Old Sep 21, 2011, 04:20 PM
recoverydefender's Avatar
recoverydefender recoverydefender is offline
Junior Member
 
Member Since: Feb 2010
Location: Ohio
Posts: 6
I am usually not one for discussing my marriage online, but in many ways I feel like there is a loss of how to heal it. Let me start by saying I genuinely love, honor, and cherish my husband. I have been committed 100%. Now I am no angel. I have been in recovery from drug addiction for six years. I have been through allot in my life and have been very honest about it with my husband. I tried to scare him away when we met because I never had been genuinely loved before, it was strange for me. We are opposites in ways and the same in others- but our upbringings were like night and day. He came from a very loving home, like The Brady Bunch and I came from a life I would much rather forget(even though we know that doesn't happen.) It felt like Prince Charming had saved Cinderella from her evil family and we would live happily ever after.
It's been three years since we married and about a year ago I came across some photos that I simply could not believe. I do not want to get into the details, but these pictures of my husband were really painful to see. Basically the photos told me that my husband had a secret fetish and the craziest part of all of this is that I would have accepted it had I known. I toned my "wild side" down to be the wife I thought he wanted.I thought he was too embarrassed to admit his tastes, but I had to talk to him about it because he was sharing this part of his life with strangers online and through IM's. Is that considered cheating?? In a way I thought it was very deceptive and unfair to our relationship. We talked about it, cried, hugged and he gave me the impression that he would not talk online anymore. I love him so much that I actually feel bad for bringing it up, he is the greatest man I have ever known and provides a wonderful life for my daughter and I.
I may have been purposely naive thinking it was a behavior that could just stop forever. Months went by and things were OK, but our sex life took a steady nosedive. I think I was angry inside and he was just "void" about things. Then one day I came down the steps and he fumbled with his IPod real nervous like. I got a bad feeling, and when he went to the store I looked at the device. Lo and behold, there was a mess of IM's and emails between my husband and others discussing sexually explicit events. Now I was furious. When he came home I told him I do not know what to do about this anymore. He looked like he was busted and there was no way out of it. I asked, WHY? When did this begin? He said it is an addiction, starting when the internet became a regular thing for people. I asked him how he would feel if I started an online relationship with another man? Is that OK? He then realized how I was feeling. I told him I need time to understand how I feel because I firmly believe that when there are issues- you take a step back and consider the situation with care. I am really unhappy since this happened, but I just didn't know what to do. I turned to my addiction by taking too many ambien for three days straight. Ambien puts you in a heavy emotionless cloud, but you behave like an idiot. Its like being really drunk. The last day of this behavior, my husband sat down next to me and asked me why I was doing this? I broke down sobbing and told him it was the only way I knew how to deal with being angry at him. He felt really awful, he knows what he did really hurt me- but cannot erase that pain.
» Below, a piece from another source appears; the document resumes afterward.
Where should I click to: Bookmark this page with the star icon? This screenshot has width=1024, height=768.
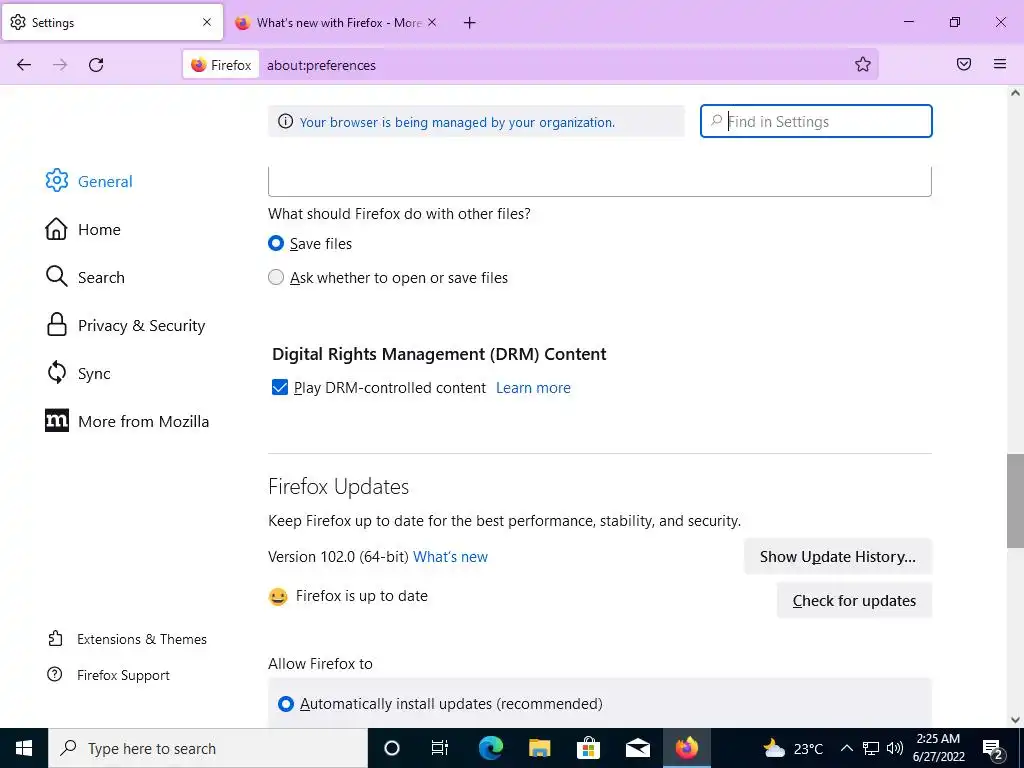pos(863,65)
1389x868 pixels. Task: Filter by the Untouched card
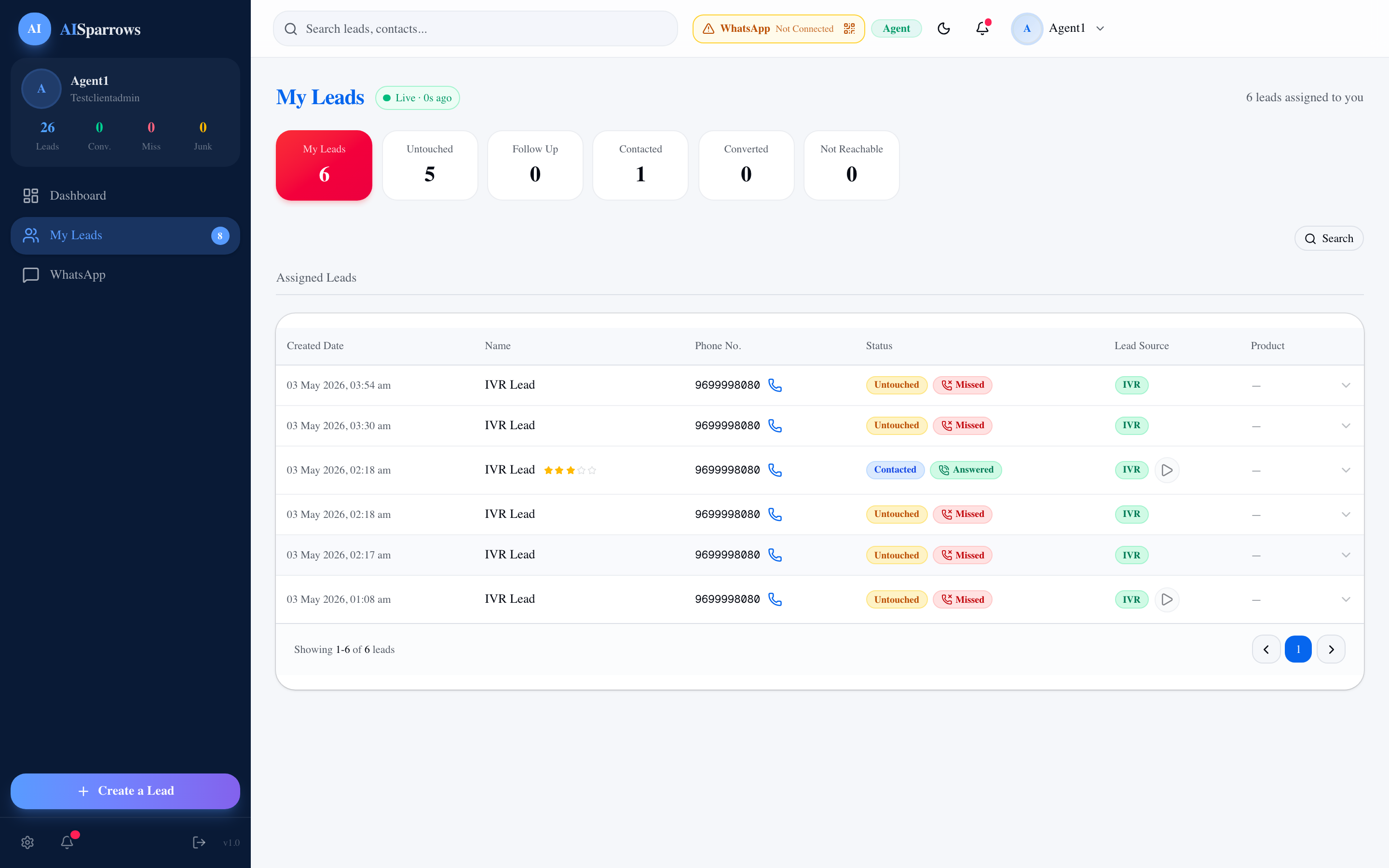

This was a long post I know, but I needed to get it out. I have not told anyone about what happened- I couldn't. I do not trust anyone enough to share this. Part of me feels like we are headed for an end. I don't want that and neither does he- but how do we repair what is broken? I spoke with my counselor after the first incident and she thought I should really try to let it go and be happy. I just don't know, where do we go from here?